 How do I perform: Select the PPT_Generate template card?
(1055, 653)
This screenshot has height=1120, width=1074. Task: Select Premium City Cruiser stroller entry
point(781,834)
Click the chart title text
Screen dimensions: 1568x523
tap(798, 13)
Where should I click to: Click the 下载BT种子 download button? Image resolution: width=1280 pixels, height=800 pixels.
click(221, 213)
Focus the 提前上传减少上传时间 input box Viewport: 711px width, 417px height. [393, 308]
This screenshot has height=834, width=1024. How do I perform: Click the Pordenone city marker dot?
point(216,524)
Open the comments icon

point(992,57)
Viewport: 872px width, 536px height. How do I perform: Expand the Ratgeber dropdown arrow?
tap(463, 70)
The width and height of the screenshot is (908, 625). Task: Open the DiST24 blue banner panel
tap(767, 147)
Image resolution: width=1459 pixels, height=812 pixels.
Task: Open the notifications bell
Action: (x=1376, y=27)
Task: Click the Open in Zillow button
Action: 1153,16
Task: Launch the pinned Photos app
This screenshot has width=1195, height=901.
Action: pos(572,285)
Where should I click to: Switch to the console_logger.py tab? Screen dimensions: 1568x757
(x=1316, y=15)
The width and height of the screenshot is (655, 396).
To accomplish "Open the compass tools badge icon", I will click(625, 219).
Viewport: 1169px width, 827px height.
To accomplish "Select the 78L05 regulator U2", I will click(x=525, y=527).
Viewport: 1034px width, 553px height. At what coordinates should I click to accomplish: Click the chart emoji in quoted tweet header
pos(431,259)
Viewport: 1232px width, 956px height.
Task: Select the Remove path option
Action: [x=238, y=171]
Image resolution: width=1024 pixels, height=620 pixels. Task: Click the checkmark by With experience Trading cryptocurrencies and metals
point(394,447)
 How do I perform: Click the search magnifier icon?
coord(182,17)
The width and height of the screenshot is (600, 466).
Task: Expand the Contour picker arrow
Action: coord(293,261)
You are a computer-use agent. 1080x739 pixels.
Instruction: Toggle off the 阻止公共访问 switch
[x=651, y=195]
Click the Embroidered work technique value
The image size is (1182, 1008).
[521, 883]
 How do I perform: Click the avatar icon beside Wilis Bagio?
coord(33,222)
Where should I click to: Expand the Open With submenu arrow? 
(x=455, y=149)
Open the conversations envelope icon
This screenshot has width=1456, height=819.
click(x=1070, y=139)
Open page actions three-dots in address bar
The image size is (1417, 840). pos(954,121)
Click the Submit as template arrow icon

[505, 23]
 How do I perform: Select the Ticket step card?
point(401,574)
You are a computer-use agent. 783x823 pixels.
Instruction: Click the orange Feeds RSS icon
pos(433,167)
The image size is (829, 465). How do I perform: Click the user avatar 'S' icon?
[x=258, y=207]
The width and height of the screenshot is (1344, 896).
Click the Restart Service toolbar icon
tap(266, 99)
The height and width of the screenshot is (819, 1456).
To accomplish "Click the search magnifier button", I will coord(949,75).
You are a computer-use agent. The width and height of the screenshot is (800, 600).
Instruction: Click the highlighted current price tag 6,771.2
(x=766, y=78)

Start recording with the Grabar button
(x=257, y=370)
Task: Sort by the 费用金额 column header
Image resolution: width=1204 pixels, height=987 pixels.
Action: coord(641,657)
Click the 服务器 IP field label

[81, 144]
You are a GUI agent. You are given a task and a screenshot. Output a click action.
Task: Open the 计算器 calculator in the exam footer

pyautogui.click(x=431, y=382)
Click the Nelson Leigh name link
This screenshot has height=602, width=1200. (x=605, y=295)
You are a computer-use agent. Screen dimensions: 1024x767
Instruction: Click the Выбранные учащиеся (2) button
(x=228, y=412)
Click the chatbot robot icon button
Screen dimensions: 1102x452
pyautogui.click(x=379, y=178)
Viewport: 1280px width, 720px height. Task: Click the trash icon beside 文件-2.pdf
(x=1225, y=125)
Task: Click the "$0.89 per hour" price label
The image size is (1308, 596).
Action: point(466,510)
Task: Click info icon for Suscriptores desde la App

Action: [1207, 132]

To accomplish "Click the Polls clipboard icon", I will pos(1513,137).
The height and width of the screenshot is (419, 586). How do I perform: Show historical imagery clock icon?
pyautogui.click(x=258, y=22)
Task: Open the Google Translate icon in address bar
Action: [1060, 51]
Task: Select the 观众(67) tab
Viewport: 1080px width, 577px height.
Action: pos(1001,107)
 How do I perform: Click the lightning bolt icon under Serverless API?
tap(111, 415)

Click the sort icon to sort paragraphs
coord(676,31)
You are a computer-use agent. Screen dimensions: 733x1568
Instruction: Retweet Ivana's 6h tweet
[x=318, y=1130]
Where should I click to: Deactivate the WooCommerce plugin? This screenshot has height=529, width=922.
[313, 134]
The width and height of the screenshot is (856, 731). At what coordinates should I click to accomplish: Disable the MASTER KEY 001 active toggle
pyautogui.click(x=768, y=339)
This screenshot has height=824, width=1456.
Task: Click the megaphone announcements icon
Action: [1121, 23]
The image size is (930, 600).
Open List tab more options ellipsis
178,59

TASK OBJECTIVE => The string "will" appears on how many lines of the records? State the number alone.

ANSWER => 4